Locked eyes w/ her at mainstreet, and said 'yeah yeah get it!' From there we started violently making out on the dancefloor (I had a FULL boner, ps) and then I got her number
The plus side of allergy season is that after our weekend coke binge my runny nose fits right in.
Houston, we have a problem
where are u?
Houston. That's the problem. I don't know how I got here.
So somehow I got from NYC to a suburban town in the middle of Jersey. At 4am. Thank god there are trains that can rectify my mistakes...
I action rolled over a firepit. Twice. I am the action roll king
He acted like he was sleep fucking because I woke up to him screwing me in the middle of the night and he had is eyes closed and was mumbling things the whole time and wouldn't respond to me.
Is that even possible?
I called him by the wrong name to test him and he instantly stopped, rolled over and acted like he was still sleeping...I think he might break up with me tomorrow.
How could you give up sex for lent? I gave up religion for lent years ago and never looked back. Or give up civility, not sex.

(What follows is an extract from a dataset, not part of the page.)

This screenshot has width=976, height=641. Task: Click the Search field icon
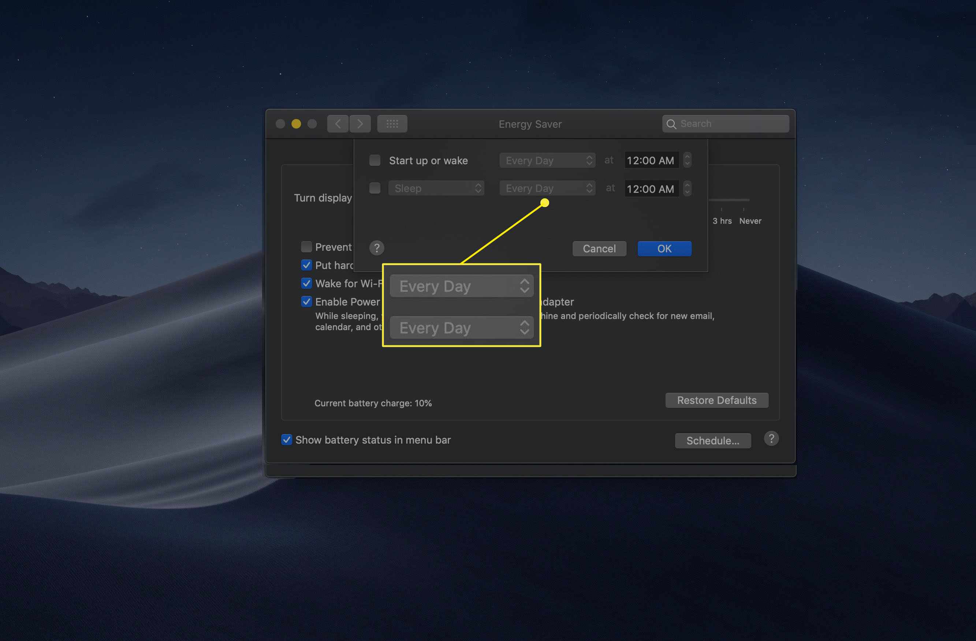[670, 123]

It was one of those nights where you get back from the bar and end up staying up till 3AM beating off to facebook photos of girls from college
Yeahhh, apparently my brothers think its ok not to check on me if a creeper is talking to me bc i "like those weirdo types"
But see that's the thing. I know i'm better looking than you, I just want you to be continually in a state of shock and awe that you could ever get a girlfriend this hot. You know?

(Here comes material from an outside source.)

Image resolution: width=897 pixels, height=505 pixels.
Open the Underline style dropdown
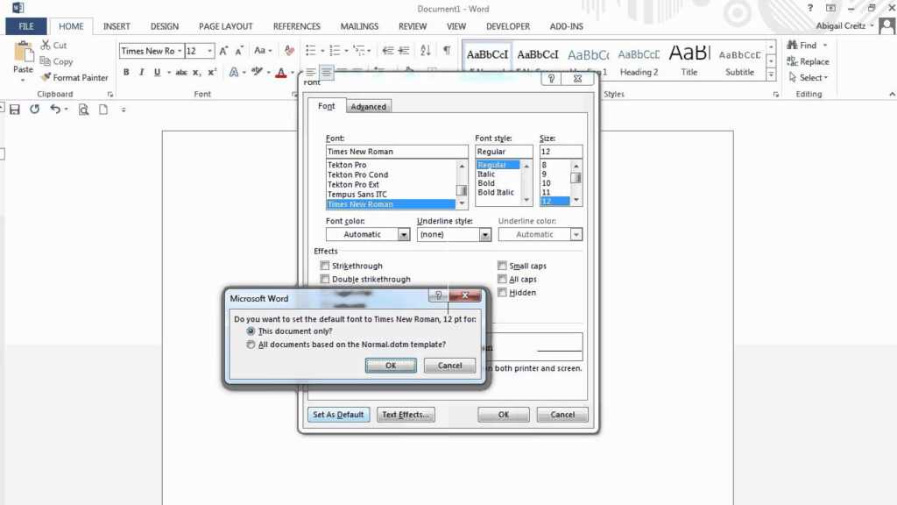(x=483, y=234)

So you told me to remind you that you vomited 3 times in the street because you would forget so here is your reminder
So I'm sitting here baked on a bridge thinking about how plants think, I miss you so much
Hatred of squirrels is the least of my hereditary problems.
My Dicks been hard all day. Poor guy isn't used to vacation being over
So we decided we're going to stop having sex...except for tonight. And probably tomorrow.